(Provided text):
⟨

Each and every gate must evaluate to 0. It is not possible for the prover to cheat by having some gates evaluate to some value such that the total evaluates to 0, since the prover will be forced to separate each gate with a challenge that they cannot control. Internally, the equation is actually:
\(\mathsf{gate}_0(r) \cdot v_0 + \ldots + \mathsf{gate}_n(r) \cdot v_n = 0\) must be true.
where the \(v\) values are successive powers of the hash of the public inputs. The prover would have to break a strong hash function to choose the public inputs and \(v\) values in order to cheat.
0. Mimc7RoundGate
The equation is:
\(\mathsf{q\_mimc}[i] \cdot (\mathsf{w}_0[i] + 0 + \mathsf{c}[i]) ^ 7\)
This makes each row from 1 to \(n\) contain the successive outputs of the MiMC7 round function over \(\mathsf{id\_nul}\).
The key is set to 0 for all rows.
1. Mimc7RoundGate
for the identity commitment
The equation is:
\(\mathsf{q\_mimc}[i] \cdot (\mathsf{w}_1[i] + \mathsf{key}[i] + \mathsf{c}[i]) ^ 7\)
To understand this, first note that gate 4 (KeyCopyGate
) and gate 3
(KeyEqualityGate
) ensure that the \(\mathsf{key}\) values are all the MiMC7
hash
of \(\mathsf{id\_nul}\) plus \(\mathsf{id\_nul}\).
As described in
4.3.1,
this means that the key for step 4 of the multi_hash
function on two inputs
is the value in any row of \(key\) from 0 to \(n\). As such, this gate
represents the circuit logic for step 4 of multi_hash
, which brings it us
closer to computing the identity commitment.
Recall from 5.1:
\(\mathsf{id\_comm} = \mathsf{multi\_hash}([\mathsf{id\_nul}, \mathsf{id\_trap}])\)
2. Mimc7RoundGate
for the nullifier hash
The equation is:
\(\mathsf{q\_mimc}[i] \cdot (\mathsf{w}_2[i] + \mathsf{key}[i] + \mathsf{c}[i]) ^ 7\)
Recall that:
\(\mathsf{nul\_hash} = \mathsf{multi\_hash}([\mathsf{id\_nul}, \mathsf{ext\_nul}])\)

⟩

(Dataset content):
⟨

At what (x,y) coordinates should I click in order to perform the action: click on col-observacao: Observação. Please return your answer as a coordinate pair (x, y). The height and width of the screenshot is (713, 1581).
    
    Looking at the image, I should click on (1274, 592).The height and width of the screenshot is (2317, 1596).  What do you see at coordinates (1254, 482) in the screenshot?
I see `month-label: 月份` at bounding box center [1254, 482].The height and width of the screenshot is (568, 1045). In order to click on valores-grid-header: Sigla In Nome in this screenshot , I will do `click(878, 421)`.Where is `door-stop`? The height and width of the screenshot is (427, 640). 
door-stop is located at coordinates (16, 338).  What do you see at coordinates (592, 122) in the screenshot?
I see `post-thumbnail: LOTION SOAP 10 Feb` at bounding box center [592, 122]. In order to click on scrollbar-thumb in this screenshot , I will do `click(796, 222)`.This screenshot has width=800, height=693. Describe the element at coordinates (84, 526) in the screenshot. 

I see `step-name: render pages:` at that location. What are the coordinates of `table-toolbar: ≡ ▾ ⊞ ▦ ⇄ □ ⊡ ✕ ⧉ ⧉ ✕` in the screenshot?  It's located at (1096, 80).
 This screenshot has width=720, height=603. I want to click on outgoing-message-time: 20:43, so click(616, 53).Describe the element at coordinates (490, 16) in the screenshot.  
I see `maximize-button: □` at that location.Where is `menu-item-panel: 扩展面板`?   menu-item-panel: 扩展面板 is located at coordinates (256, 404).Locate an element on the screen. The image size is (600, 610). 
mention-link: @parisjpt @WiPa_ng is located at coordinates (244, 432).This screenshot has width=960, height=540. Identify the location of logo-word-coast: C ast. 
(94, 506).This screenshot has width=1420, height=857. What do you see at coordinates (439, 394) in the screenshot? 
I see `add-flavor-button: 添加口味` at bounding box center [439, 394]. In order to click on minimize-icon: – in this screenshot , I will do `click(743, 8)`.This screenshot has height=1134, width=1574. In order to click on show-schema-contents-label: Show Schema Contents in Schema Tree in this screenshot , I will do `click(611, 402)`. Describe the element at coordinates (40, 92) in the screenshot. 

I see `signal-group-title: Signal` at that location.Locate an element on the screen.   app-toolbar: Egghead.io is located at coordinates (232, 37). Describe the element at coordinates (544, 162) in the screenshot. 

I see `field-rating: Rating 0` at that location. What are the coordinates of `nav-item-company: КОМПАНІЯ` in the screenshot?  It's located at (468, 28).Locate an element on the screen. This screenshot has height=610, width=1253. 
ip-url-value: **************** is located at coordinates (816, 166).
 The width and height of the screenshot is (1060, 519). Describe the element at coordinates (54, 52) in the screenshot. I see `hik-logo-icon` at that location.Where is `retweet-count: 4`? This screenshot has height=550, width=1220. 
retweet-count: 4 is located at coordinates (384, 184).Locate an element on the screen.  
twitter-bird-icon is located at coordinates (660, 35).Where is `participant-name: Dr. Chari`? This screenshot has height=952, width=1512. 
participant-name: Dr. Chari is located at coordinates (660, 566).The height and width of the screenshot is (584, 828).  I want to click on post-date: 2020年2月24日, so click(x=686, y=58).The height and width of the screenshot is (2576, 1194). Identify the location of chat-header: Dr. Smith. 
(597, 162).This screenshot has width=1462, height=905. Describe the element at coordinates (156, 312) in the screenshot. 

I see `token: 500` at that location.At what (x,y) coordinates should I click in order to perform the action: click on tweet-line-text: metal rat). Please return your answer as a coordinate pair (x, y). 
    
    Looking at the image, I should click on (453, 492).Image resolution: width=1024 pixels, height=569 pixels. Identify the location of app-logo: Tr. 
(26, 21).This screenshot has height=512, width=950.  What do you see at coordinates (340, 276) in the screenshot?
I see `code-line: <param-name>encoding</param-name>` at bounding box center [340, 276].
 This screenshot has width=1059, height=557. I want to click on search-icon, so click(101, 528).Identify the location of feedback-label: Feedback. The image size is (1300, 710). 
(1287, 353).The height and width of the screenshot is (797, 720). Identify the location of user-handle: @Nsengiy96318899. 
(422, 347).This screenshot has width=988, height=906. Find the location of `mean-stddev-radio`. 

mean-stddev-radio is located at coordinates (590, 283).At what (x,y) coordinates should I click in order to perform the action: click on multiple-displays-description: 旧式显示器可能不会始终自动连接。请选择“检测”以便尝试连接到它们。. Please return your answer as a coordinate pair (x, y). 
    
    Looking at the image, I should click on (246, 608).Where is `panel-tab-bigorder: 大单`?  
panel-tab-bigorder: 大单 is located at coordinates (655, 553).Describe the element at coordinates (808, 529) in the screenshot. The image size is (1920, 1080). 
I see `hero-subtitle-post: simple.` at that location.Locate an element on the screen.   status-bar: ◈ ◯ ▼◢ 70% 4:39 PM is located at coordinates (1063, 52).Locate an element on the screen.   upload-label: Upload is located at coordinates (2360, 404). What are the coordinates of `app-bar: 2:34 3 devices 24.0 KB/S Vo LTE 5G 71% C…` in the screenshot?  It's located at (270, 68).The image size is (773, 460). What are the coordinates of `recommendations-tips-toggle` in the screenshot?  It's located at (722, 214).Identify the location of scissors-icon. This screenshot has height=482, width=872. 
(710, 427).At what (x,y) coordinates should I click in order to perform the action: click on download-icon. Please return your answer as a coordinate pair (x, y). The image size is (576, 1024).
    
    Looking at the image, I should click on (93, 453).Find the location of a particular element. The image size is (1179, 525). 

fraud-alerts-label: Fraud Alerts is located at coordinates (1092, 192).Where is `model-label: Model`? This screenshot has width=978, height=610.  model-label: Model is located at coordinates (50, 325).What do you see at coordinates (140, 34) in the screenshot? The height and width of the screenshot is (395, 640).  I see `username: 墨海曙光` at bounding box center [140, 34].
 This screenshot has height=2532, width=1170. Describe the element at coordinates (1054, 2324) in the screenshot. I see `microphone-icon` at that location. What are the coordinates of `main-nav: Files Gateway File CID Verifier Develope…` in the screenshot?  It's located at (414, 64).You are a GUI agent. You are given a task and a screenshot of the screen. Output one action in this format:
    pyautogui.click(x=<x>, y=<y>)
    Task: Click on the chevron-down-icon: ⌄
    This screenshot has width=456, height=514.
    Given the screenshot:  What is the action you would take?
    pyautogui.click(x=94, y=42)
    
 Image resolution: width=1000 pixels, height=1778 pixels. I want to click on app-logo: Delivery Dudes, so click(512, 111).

⟩

(Required action 1):
From the MiMC7 gate text, return the passage that begins at the words "Each and every" and ends after the words "must be true.", copied exactly.
(Required action 2):
According to the MiMC7 gate text, what are the \(v\) values in the internal equation?
(Required action 3):
Continue the MiMC7 gate text from the point where it ends.

(Task output 1):
Each and every gate must evaluate to 0. It is not possible for the prover to cheat by having some gates evaluate to some value such that the total evaluates to 0, since the prover will be forced to separate each gate with a challenge that they cannot control. Internally, the equation is actually:
\(\mathsf{gate}_0(r) \cdot v_0 + \ldots + \mathsf{gate}_n(r) \cdot v_n = 0\) must be true.

(Task output 2):
They are successive powers of the hash of the public inputs.

(Task output 3):
By the same logic behind the Mimc7RoundGate
for the identity commitment, this
gate brings us closer to compuing the nullifier hash.
3. KeyEqualityGate
The equation is:
\(\mathsf{q\_mimc}[i] \cdot (\mathsf{key}[i] + \mathsf{key}[n])\)
This gate ensures that every row of \(\mathsf{key}\) from 0 to \(n\) contains the same value.
4. KeyCopyGate
The equation is:
\(L_0(\omega_i) \cdot (\mathsf{key}[i] - \mathsf{w}_0[i] - \mathsf{w}_0[n])\)
This gate ensures that the first row in the \(\mathsf{key}\) column is equal to \(\mathsf{id\_nul}\) plus the \(n\)th iteration of the MiMC7 round function on \(\mathsf{id\_nul}\).
\(L_0\) is a precomputed polynomial in the multiplicative subgroup which evaluates to 1 at \(\omega_i\), and 0 at all other roots of unity. Effectively, it acts as a selector without the overhead of a selector column.
5. NullifierHashGate
The equation is:
\(L_0(\omega_i) \cdot (\mathsf{nul\_hash} - \mathsf{w}_2[n] - (2 \cdot \mathsf{key}[i]) - \mathsf{w}_2[i])\)
This gate ensures that the \(\mathsf{nul\_hash}\) public input is equal to:
\(\mathsf{w}_2[n] + (2 \cdot \mathsf{key}[0]) + \mathsf{w}_2[0])\)
To understand why, let us trace the computation of \(\mathsf{nul\_hash}\):
Given inputs \(\mathsf{id\_nul}\) and \(\mathsf{ext\_nul}\):
- Set \(r\) as 0.
- Set \(h_0 = \mathsf{hash}(\mathsf{id\_nul}, r)\).
- Set \(r = r + \mathsf{id\_nul} + h_0\).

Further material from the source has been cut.